Hamas declares "day of rage" as Gaza assault week old

Gaza/Tel Aviv - Hamas declared Friday a "day of rage" to mark one week of incessant Israeli air raids in Gaza, and vowed to avenge the killing of a top leader, Nizar Rayan, along with nearly his entire family in one airstrike in northern Gaza the previous afternoon.

Israel continued to focus on, and keep up, its air raids on the seventh day of its offensive, but ground troops were waiting along the Gaza border for orders to enter.

At least eight Palestinians - three of them children - were killed as a military spokesman said Israel pounded 20 more targets overnight and some 35 later throughout the day.

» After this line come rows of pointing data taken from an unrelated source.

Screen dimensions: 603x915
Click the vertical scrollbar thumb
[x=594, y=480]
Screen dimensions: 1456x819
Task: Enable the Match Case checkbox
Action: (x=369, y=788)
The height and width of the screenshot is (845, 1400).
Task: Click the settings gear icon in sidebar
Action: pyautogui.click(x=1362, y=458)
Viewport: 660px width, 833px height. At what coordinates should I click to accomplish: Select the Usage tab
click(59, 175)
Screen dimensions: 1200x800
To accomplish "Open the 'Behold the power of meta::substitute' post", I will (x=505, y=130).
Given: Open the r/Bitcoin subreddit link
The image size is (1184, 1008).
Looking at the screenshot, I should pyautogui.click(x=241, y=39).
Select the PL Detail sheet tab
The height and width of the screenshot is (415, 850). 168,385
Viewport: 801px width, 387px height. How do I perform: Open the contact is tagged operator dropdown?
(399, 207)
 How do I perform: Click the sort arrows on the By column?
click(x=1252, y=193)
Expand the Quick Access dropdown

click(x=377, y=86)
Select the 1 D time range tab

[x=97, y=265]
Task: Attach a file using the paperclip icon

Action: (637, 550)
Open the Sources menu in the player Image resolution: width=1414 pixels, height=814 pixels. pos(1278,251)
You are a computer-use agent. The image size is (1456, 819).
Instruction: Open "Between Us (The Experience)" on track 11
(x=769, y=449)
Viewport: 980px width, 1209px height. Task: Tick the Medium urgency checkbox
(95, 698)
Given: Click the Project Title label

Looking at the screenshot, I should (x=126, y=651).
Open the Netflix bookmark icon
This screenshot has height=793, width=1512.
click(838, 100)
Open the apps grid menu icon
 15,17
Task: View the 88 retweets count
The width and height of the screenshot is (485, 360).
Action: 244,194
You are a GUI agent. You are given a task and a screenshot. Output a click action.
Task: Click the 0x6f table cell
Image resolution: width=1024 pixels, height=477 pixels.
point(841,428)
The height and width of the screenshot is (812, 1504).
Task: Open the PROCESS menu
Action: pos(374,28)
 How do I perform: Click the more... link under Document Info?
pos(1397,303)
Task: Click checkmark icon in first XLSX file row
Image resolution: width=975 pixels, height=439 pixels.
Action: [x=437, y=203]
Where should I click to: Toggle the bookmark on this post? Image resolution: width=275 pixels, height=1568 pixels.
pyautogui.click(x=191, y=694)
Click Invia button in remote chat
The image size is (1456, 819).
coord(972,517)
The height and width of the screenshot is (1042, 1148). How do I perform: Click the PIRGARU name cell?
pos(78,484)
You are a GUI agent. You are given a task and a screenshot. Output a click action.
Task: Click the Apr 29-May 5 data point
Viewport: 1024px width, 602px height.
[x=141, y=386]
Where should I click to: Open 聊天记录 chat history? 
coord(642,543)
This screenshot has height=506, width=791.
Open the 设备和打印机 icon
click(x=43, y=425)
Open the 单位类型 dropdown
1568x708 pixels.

Hamas, too, kept up its rocket attacks, again firing imported Grad missiles into the southern Israeli coastal city of Ashkelon in the morning, where two people were injured. A total of 30 rockets had landed in Israel by the early evening, the military said.

Tens of thousands of Palestinians demonstrated after Friday prayers throughout the West Bank in solidarity with Gaza, with at least 3,000 marching in the central city of Ramallah. Some clashes erupted in Ramallah between Hamas supporters carrying the green flags of their movement and yellow-flag-waving supporters of the Fatah movement of President Mahmoud Abbas.

Thousands more Muslims and Arabs protested elsewhere in the world, including Beirut and Istanbul.

The Palestinian toll after one week of Israel's Operation "Cast Lead" - aimed at curbing rocket and mortar attacks by Palestinian militants at its southern regions - reached
430 dead and 2,200 injured, more them 300 of whom were in serious condition, said Gaza emergency services chief Mo'aweya Hassanein. Four Israelis have been killed and several dozen injured by Palestinian rockets.

Over the past week, more than 700 targets in Gaza have been hit, an army spokeswoman said, while several hundred rockets hit Israel.

After one week in which the Israel Air Force already bombed and rocketed many of the targets more than once, its "pool of targets are close to exhaustion," a senior Israeli government official, speaking on condition of anonymity, told the Ma'ariv daily.

"After this stage, the ground stage is planned," he said.

But another official said Defence Minister Ehud Barak was trying to buy some time before sending in the ground forces, to give international efforts to reach a diplomatic solution a chance.

The Israeli military meanwhile had completed its preparations for the ground operation, security officials said late Thursday.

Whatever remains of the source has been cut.